Joe Louis Said “Ali Lasts 2 Rounds Against Me” — Ali’s Response Made Louis Pick Up the Phone JJ
Joe Louis said Ali would last two rounds against him in his prime. Ali’s response was one sentence. Joe Louis had knocked out 66 opponents. He had held the heavyweight championship for 12 years, longer than anyone before or since. When he told a New York journalist that Muhammad Ali would have lasted two rounds against him in his prime, every boxing writer in America waited for Ali’s response. What came back was one sentence. Not a prediction, not a poem, not the theatrical fireworks that Ali was famous
for. One sentence. And Joe Louis, who had heard everything that men said about each other in the boxing world, read it, sat with it for a long moment, and then said the four words that Ali had been waiting his entire career to hear from the man he called the greatest before himself. It was March 12th, 1976. Joe Louis was 62 years old. He had been retired from professional boxing for 24 years, having made his final professional appearance in 1951, and had spent those 24 years in the specific position of a man whose
greatness has been so thoroughly established that time has only added to it. He worked as a greeter at Caesars Palace in Las Vegas, a job that suited him because it placed him in the proximity of boxing and people and the social world that had always been more comfortable for him than solitude. He was beloved in the way that genuine giants of their sport are beloved. Not with the electric current of current fame, but with the warmer, more permanent light of historical significance.
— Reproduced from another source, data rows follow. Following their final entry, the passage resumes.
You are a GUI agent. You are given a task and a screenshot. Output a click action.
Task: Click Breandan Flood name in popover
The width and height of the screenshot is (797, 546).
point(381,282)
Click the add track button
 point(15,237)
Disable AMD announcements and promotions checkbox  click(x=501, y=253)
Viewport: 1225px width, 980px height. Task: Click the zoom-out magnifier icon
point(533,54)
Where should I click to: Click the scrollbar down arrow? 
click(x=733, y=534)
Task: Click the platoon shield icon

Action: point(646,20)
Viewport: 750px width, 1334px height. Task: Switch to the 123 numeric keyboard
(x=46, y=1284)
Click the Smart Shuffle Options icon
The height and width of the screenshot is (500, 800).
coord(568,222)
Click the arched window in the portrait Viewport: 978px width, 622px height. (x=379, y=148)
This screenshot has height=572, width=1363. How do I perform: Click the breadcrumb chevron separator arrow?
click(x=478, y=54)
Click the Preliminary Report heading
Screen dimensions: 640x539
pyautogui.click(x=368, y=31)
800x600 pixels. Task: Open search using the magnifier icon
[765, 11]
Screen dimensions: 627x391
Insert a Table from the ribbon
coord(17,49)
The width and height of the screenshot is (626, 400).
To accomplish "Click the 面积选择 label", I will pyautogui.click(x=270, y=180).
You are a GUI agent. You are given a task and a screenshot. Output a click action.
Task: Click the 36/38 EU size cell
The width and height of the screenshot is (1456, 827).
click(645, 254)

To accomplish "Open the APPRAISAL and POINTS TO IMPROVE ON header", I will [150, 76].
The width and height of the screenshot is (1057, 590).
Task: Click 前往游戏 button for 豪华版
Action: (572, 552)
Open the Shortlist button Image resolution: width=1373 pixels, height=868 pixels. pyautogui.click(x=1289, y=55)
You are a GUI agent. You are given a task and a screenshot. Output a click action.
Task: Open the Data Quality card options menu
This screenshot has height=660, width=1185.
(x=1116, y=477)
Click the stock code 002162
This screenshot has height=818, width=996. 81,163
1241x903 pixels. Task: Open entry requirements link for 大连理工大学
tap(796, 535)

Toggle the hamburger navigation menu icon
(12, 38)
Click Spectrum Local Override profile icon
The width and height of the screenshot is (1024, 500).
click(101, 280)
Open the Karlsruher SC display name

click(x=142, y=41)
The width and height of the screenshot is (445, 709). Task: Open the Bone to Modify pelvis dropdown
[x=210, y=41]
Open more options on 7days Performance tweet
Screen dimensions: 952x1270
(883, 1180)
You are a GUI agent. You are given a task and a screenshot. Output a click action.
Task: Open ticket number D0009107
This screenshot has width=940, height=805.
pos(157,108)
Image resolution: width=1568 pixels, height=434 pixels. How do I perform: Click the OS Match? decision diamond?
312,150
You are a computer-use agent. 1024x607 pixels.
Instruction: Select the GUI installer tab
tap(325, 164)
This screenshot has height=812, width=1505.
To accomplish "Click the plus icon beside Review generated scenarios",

The journalist was a man named Carl
Bernstein, not the Watergate reporter, a different man who covered boxing for a New York sports publication and who had been granted an interview with Louis for a retrospective on the history of the heavyweight championship. The interview covered the expected ground. Louis’s fights, his training philosophy, his assessment of the champions who had come after him. Near the end, Bernstein asked the question that was always asked in some form in these retrospectives. “Where does Muhammad Ali rank among the
all-time heavyweights?” Bernstein said. Louis considered the question the way he considered everything, without hurry, with the specific patience of a man who has spent a lifetime knowing that what he says will be taken seriously, and has developed the habit of making sure it deserves to be. “Muhammad Ali is a great champion,” Louis said. “What he’s done in his career is extraordinary. The three championships, the fights he’s won against people he had no business winning against, extraordinary.”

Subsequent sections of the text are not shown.